The Security Implications of Windows Volume Shadow Copy
It can be impossible to securely delete a file:
What are the security implications of Volume Shadow Copy?
Suppose you decide to protect one of your documents from prying eyes. First, you create an encrypted copy using an encryption application. Then, you “wipe” (or “secure-delete”) the original document, which consists of overwriting it several times and deleting it. (This is necessary, because if you just deleted the document without overwriting it, all the data that was in the file would physically remain on the disk until it got overwritten by other data. See question above for an explanation of how file deletion works.)

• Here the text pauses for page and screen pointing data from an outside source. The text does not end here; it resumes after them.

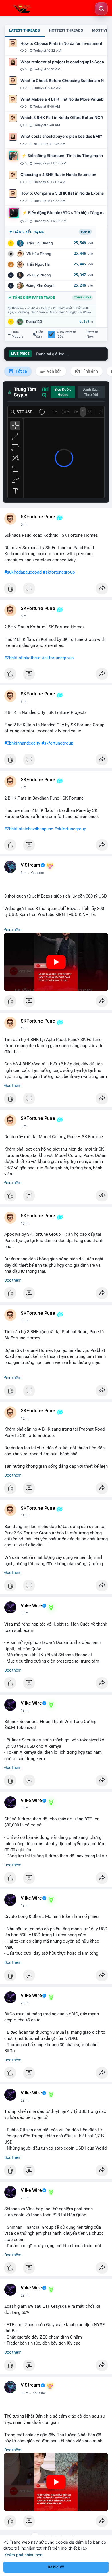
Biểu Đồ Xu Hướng (63, 392)
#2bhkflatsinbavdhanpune (28, 828)
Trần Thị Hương (39, 243)
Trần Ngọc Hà (38, 264)
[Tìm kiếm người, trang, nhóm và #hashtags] (101, 8)
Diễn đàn (39, 334)
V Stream (30, 865)
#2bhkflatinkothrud (22, 657)
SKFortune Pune (38, 517)
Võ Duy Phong (38, 275)
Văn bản (54, 371)
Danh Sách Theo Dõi (91, 392)
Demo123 (34, 321)
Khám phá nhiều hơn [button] (23, 2554)
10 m (25, 1224)
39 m (25, 2393)
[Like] (56, 590)
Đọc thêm (12, 929)
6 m (24, 702)
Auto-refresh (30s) (66, 334)
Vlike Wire (31, 1605)
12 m (25, 1419)
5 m (24, 524)
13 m (25, 1516)
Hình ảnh (89, 371)
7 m (24, 787)
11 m (25, 1321)
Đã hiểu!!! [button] (56, 2567)
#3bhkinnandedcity (22, 743)
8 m (24, 873)
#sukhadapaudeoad (23, 572)
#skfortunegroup (59, 572)
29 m (25, 2003)
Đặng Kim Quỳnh (41, 285)
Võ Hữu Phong (38, 254)
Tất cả (21, 371)
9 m (24, 1029)
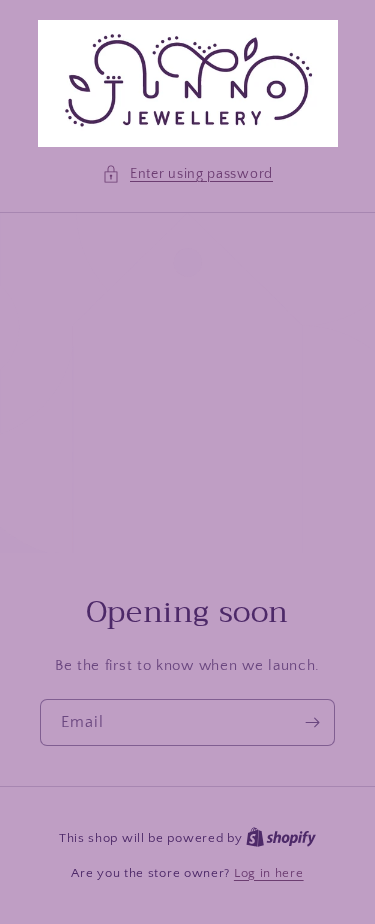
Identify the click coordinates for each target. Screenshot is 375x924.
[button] (187, 174)
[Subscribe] (312, 722)
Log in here (269, 873)
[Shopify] (281, 838)
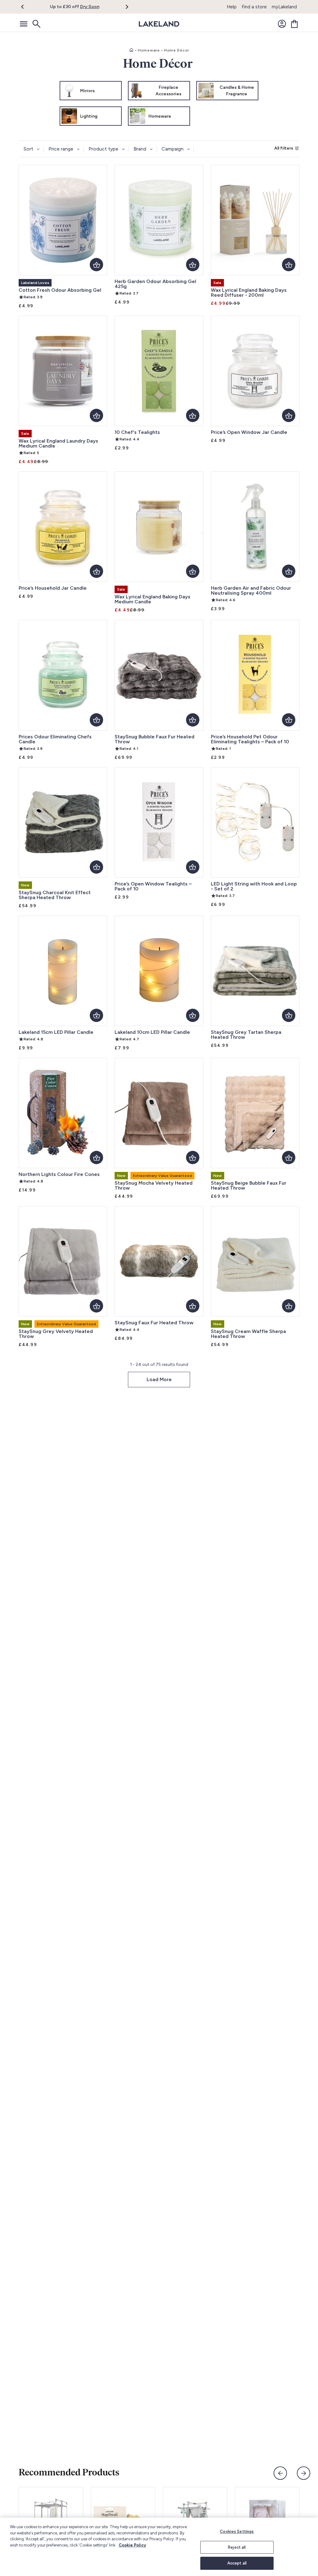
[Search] (36, 24)
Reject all (237, 2547)
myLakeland (284, 7)
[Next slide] (303, 2473)
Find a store (254, 7)
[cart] (294, 24)
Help (232, 7)
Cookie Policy (132, 2545)
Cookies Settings (237, 2531)
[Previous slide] (280, 2473)
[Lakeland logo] (159, 24)
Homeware (149, 50)
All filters (283, 148)
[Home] (131, 50)
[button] (26, 7)
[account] (282, 24)
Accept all (237, 2563)
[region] (159, 2547)
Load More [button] (159, 1379)
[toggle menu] (24, 24)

Ordinarily, this would render the original, unencrypted document irretrievable. However, if the original file was stored on a volume protected by the Volume Shadow Copy service and it was there when a restore point was created, the original file will be retrievable using Previous versions. All you need to do is right-click the containing folder, click Restore previous versions, open a snapshot, and, lo and behold, you’ll see the original file that you tried so hard to delete!
The reason wiping the file doesn’t help, of course, is that before the file’s blocks get overwritten, VSC will save them to the shadow copy. It doesn’t matter how many times you overwrite the file, the shadow copy will still be there, safely stored on a hidden volume.
Is there a way to securely delete a file on a volume protected by VSC?
No. Shadow copies are read-only, so there is no way to delete a file from all the shadow copies.